(EXCERPTED RECORDS)

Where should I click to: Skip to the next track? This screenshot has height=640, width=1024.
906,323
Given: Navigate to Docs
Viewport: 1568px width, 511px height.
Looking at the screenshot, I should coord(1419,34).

(End EXCERPTED RECORDS)

EXERCISE PROMPT: All entries must be repeated exactly.

RESULT OF THIS TASK:
Where should I click to: Skip to the next track? This screenshot has height=640, width=1024.
906,323
Given: Navigate to Docs
Viewport: 1568px width, 511px height.
Looking at the screenshot, I should coord(1419,34).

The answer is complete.